Leaving out the pictures, print exactly the lines from the one holding "Task: Click the 创建视频 button" to the last line of the entries below, both included, and nothing more.

====

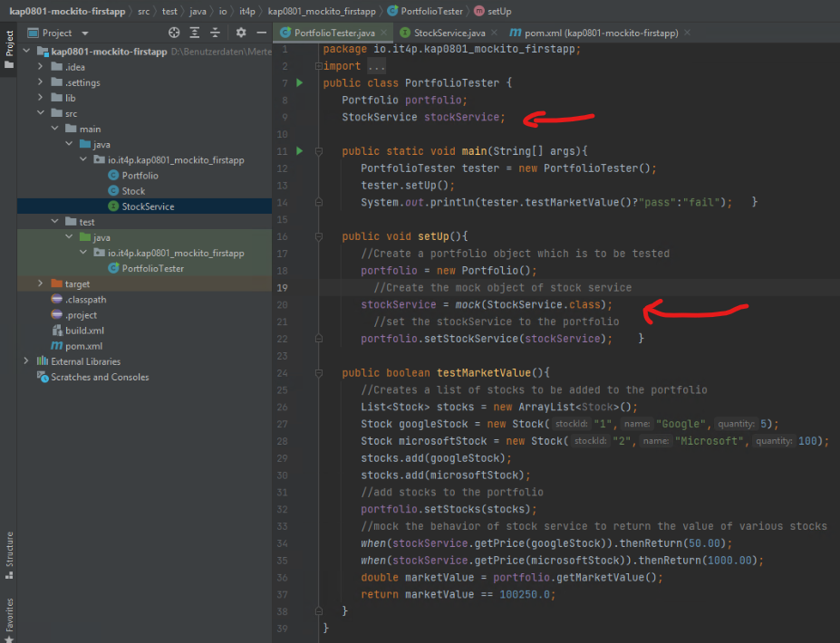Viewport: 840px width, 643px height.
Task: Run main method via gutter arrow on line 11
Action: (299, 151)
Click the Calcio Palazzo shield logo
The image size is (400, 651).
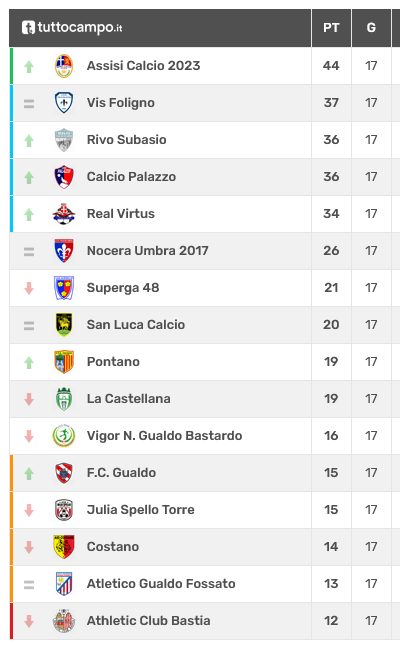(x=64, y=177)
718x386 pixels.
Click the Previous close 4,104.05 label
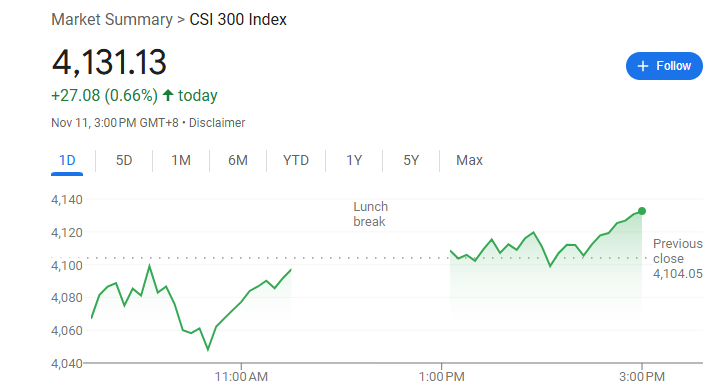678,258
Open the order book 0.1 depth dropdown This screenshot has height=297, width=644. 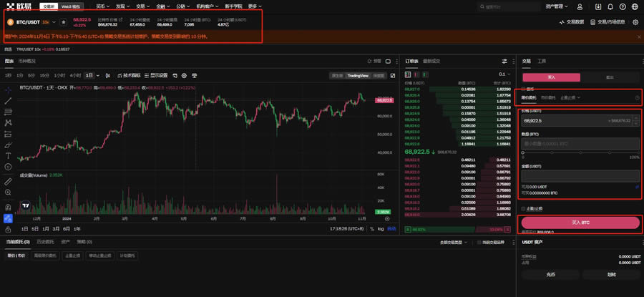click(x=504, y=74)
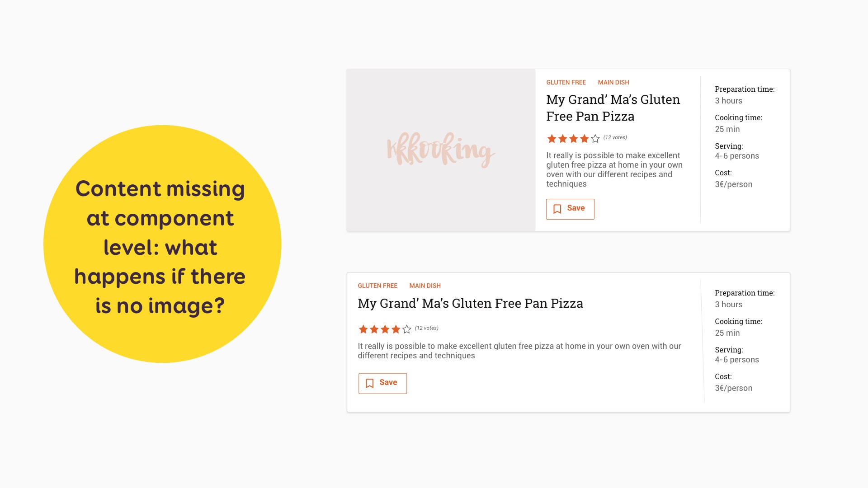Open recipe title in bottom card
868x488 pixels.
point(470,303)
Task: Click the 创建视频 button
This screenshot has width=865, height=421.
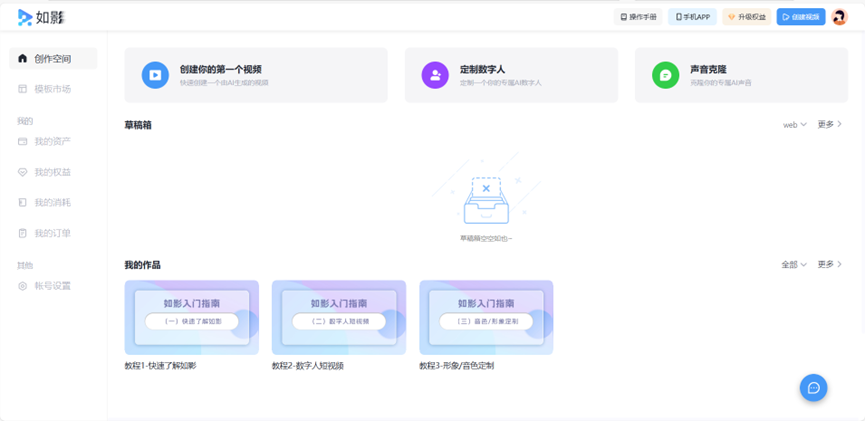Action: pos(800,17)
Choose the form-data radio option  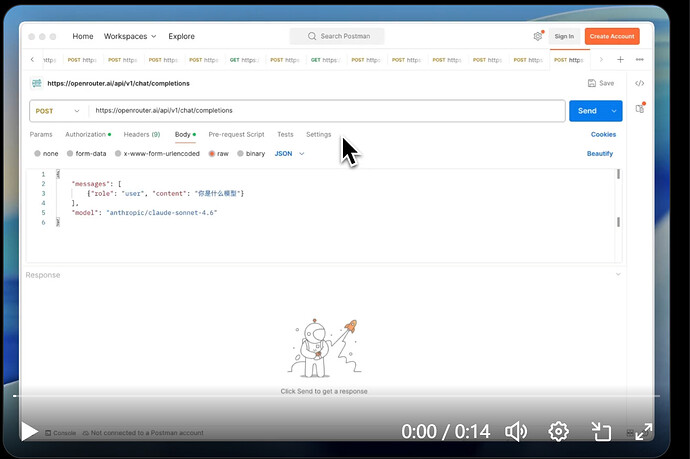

====

- [Solved problem]
Task: Click the 创建视频 button
This screenshot has width=865, height=421.
Action: pos(800,17)
Choose the form-data radio option  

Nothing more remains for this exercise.